The Port of Long Beach is going big – really big – to get a competitive advantage in handling cargo.
Larger cranes are on the way to meet the demands of the shipping industry, which is favoring increasingly bigger vessels.
The need for taller cranes was accented when the largest container ship ever to traverse North American waters, French shipping line CMA CGM’s Benjamin Franklin, sailed into port Feb. 18.
While the ports of Los Angeles and Long Beach are among the few U.S. ports that can harbor such a megaship – it’s 1,300 feet long – the height is a problem; the cranes used to unload cargo containers are not tall enough to reach the very top.
“Ports in the U.S. are not quite ready to handle vessels like these week after week,” said Marc Bourdon, president of CMA CGM America. “And the cranes are the biggest challenge.”
The existing cranes can reach up to 150 feet, an equivalent of eight containers stacked on top of each other on the deck of the Benjamin Franklin. But that ship can stack 10 containers on deck, so taller cranes are on the way to cope with that ship and similar megaships that could dock there in the future.
“Obviously we want the highest level of productivity, so that the vessel can be turned around as quickly as possible, which allows us to move in and out faster,” Bourdon said.

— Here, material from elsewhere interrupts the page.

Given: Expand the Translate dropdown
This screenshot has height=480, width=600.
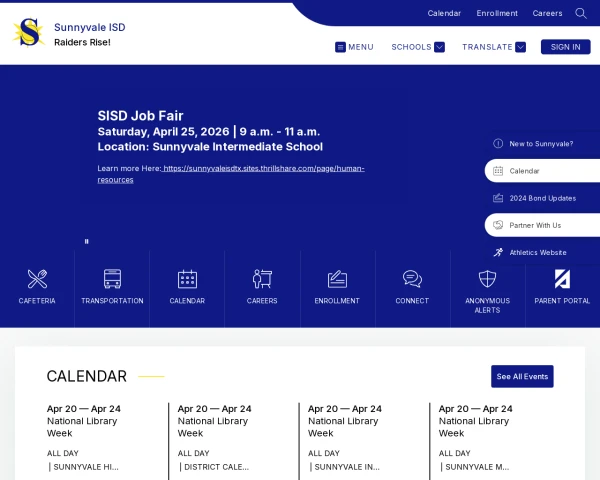Looking at the screenshot, I should 494,47.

The Benjamin Franklin is so big it cannot sail through the widened Panama Canal, which is set to open in the coming months. That gives West Coast ports one advantage in holding on to the crucial shipping trade between China and the United States, particularly if shipping lines adopt more megaships. But of course, that means the ports and terminal operators must upgrade to accommodate them.
New equipment needed
The terminal where the Benjamin Franklin was docked had only four cranes tall enough to handle a stack of eight containers. But ideally, a terminal should have 10 cranes tall enough to handle the stack of 10 containers to efficiently unload a vessel the size of the Benjamin Franklin, said Glenn Farren, director of operations at the Port of Long Beach.
He said that four giant multimillion-dollar super-post-Panamax cranes, which can reach the top of a stack of 10 containers, have been purchased and are on their way to the port from China, where they are manufactured by engineering company Shanghai Zhenhua Heavy Industries Co. Two are due to arrive within weeks and two more early next year. He added that there are plans in development for several more. That implies it might be years before the port can handle a megaship with peak efficiency.
Farren said he did not know the exact price of the equipment. But the average price of such cranes typically is about $10 million each. A cheaper option is to retrofit existing cranes but that, too, comes with a hefty price tag of just under $3 million for each crane.
While investing in cranes will certainly speed things up, it’s not the Long Beach port that is paying the money but the companies that operate the terminals.
“The terminal operators own cranes and they will make a decision on whether they want to replace, raise or buy new cranes,” said Lee Peterson, spokesman for the Port of Long Beach.
Meanwhile, the Port of Los Angeles next door is in better position to handle megaships. It has 42 cranes – almost a half of the port’s 88 existing cranes – that can handle the Benjamin Franklin with containers stacked 10 high.
Four terminals have all necessary infrastructure, including large cranes, to accommodate megaships, said Arley Baker, spokesman for the Port of Los Angeles.
“We made a substantial effort to work with the carrier, so we could understand the sequencing of how the ship is loaded,” he said.
Even as they invest in high-reaching cranes, the ports must also dredge their channels deeper to accommodate the megaships to stay ahead of competition.
“I think it’s worth the investment because the industry is evolving towards this size of the larger ship,” Farren said.
At 76 feet, the port of Long Beach has the deepest channel in North America, but the depth at dockside is not always great enough for a ship the size of the Benjamin Franklin. For large vessels, the depth needs to be up to 49.2 feet.
In the next few months, the port will open three terminals that will be capable of handling gigantic container ships, close to the size of the Benjamin Franklin. The first of those will be Middle Harbor terminal, which will be able to handle such ships starting in April.
“Soon we will have terminals that can operate the largest ships in the world, even larger than Benjamin Franklin,” Farren said.
The Port of Los Angeles has spent $372 million in dredging to handle the megaships.
CMA CGM launched its first megaship in 2012. By the end of last year, the company operated six such vessels in Asia and Europe.